PROBLEM TO WORK ON
Restate word for word the lines in the listing below, starting at the line containing "Task: Click the red up arrow for sorting" and ending at the line containing "Select the 进行中 status radio button", both included; leave out the rest.
--- AVAILABLE DATA Enclosed Below ---
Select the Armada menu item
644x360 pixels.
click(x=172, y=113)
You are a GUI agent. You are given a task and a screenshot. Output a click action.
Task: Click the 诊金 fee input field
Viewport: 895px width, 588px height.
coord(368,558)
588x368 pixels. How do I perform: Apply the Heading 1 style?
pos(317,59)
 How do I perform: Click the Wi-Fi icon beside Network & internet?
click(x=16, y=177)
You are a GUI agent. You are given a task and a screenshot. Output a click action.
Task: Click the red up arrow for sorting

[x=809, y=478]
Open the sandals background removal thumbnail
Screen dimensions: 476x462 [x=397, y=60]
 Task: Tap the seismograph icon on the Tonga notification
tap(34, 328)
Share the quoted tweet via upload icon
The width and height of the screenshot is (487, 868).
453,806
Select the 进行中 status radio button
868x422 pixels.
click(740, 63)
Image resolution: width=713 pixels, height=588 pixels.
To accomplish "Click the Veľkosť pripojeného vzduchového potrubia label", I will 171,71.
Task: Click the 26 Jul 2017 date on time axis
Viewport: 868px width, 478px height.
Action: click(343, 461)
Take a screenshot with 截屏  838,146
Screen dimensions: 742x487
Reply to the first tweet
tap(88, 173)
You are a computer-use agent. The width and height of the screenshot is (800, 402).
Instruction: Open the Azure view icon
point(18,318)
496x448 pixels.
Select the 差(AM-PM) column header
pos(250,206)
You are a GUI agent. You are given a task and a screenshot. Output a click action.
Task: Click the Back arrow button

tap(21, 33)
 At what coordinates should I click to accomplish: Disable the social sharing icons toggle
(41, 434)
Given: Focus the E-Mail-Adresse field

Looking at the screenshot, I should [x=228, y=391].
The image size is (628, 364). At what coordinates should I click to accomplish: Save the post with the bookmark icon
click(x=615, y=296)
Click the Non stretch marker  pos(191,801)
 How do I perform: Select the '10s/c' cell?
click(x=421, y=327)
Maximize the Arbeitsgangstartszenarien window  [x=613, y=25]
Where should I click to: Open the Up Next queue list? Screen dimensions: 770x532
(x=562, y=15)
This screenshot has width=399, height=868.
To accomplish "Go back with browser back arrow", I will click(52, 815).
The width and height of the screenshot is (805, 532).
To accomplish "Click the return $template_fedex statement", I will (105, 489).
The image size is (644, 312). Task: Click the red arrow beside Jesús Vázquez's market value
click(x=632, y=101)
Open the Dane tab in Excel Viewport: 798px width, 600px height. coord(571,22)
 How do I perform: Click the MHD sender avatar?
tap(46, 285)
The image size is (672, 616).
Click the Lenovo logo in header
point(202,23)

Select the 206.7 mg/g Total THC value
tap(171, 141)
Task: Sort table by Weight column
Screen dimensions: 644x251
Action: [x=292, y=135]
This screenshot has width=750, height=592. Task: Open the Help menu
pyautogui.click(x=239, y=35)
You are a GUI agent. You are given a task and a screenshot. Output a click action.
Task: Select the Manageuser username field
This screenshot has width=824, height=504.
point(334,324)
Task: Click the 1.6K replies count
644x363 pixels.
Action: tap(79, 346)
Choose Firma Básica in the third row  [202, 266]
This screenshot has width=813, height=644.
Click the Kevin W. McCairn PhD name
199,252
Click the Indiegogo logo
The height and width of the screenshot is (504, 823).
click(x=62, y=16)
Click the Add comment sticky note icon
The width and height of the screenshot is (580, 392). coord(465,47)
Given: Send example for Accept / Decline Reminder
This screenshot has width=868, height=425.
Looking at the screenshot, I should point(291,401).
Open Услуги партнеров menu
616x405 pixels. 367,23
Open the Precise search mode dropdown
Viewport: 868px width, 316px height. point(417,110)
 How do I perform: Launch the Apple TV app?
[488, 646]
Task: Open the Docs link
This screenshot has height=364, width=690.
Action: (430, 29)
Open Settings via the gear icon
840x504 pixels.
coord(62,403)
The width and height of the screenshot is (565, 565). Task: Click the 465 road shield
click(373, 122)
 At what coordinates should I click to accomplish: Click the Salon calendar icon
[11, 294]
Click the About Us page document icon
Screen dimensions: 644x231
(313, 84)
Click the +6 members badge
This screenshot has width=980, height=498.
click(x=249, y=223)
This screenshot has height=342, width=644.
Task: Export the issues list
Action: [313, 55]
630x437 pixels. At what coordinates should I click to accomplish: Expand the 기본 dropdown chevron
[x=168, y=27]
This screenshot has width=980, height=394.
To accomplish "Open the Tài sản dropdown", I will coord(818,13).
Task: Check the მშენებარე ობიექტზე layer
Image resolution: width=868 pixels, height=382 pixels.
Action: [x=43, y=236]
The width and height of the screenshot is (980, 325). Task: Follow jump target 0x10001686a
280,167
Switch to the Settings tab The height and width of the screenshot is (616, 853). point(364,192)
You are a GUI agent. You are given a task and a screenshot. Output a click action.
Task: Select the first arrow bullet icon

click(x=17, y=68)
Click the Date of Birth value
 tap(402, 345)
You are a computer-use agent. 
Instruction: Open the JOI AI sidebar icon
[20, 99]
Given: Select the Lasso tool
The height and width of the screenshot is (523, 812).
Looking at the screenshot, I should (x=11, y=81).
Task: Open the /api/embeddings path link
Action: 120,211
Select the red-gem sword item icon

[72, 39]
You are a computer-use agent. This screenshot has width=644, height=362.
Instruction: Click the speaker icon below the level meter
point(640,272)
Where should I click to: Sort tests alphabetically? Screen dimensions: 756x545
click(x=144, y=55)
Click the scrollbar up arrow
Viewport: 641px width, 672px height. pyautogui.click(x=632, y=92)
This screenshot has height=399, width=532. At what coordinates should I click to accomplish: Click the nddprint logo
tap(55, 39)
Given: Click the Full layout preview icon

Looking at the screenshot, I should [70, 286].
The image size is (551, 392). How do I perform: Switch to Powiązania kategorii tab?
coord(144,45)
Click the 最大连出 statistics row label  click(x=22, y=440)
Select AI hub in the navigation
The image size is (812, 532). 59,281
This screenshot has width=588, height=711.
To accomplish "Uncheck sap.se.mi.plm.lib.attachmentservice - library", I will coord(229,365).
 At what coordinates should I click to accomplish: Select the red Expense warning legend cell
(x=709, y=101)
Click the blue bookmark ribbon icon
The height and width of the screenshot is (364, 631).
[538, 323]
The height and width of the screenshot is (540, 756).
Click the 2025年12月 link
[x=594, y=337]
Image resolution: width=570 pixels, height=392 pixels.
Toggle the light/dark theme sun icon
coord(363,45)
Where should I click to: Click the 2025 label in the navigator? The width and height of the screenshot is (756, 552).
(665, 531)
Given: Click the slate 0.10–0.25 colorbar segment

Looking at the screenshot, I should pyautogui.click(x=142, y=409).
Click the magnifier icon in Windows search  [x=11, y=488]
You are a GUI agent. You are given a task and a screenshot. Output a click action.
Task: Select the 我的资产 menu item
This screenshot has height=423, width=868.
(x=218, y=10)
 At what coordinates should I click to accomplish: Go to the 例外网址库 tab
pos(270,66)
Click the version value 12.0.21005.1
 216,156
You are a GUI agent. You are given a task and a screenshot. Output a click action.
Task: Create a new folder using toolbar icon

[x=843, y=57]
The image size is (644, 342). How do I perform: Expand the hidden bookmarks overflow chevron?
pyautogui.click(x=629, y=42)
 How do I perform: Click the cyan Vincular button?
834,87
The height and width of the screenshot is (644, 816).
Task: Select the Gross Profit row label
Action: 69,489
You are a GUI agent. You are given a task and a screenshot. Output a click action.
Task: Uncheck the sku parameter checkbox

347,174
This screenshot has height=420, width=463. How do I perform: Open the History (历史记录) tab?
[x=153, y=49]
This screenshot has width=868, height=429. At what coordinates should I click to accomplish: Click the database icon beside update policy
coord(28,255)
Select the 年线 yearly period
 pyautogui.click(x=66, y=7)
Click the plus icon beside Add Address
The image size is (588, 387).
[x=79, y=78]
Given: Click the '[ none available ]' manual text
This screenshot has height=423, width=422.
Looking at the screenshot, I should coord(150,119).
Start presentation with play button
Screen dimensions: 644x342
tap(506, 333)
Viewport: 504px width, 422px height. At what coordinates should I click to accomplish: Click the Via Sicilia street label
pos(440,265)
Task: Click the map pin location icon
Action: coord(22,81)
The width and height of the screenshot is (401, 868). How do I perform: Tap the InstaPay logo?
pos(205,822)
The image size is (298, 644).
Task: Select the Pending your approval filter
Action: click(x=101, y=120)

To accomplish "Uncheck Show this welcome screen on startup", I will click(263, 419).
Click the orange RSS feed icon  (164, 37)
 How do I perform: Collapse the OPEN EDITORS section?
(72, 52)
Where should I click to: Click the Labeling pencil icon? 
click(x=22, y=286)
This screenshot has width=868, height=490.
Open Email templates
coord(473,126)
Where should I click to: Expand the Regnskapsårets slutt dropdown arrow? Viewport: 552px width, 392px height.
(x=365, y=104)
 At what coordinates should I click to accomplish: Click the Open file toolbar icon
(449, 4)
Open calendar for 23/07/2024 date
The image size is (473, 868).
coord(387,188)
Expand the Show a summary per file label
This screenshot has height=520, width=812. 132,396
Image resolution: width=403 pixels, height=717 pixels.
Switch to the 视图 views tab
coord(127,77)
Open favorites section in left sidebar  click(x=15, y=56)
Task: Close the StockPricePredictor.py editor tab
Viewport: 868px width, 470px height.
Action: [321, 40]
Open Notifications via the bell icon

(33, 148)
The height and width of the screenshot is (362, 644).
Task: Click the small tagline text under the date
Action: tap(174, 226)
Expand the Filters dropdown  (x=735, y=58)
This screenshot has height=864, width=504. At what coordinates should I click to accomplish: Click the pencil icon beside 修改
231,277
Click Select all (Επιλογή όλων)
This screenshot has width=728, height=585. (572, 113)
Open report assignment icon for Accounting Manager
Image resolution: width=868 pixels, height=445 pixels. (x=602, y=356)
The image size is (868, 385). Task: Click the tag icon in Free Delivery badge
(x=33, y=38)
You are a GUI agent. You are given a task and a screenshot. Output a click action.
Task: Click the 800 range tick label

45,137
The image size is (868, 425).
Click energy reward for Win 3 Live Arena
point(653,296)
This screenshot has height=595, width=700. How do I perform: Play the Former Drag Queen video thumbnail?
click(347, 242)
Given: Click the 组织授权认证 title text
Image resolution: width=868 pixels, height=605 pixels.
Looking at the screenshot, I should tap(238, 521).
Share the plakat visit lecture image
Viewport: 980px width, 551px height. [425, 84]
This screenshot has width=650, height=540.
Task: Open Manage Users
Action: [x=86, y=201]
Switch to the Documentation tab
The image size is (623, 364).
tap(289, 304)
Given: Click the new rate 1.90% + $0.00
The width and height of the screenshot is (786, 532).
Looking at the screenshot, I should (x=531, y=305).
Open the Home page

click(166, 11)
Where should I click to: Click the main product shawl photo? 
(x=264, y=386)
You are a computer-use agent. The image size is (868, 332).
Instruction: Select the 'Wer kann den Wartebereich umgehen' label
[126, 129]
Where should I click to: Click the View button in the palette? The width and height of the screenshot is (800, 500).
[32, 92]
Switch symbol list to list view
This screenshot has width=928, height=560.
--- End of Enclosed AVAILABLE DATA ---
OUTPUT OF THE EXERCISE
Task: Click the red up arrow for sorting

[x=809, y=478]
Open the sandals background removal thumbnail
Screen dimensions: 476x462 [x=397, y=60]
 Task: Tap the seismograph icon on the Tonga notification
tap(34, 328)
Share the quoted tweet via upload icon
The width and height of the screenshot is (487, 868).
453,806
Select the 进行中 status radio button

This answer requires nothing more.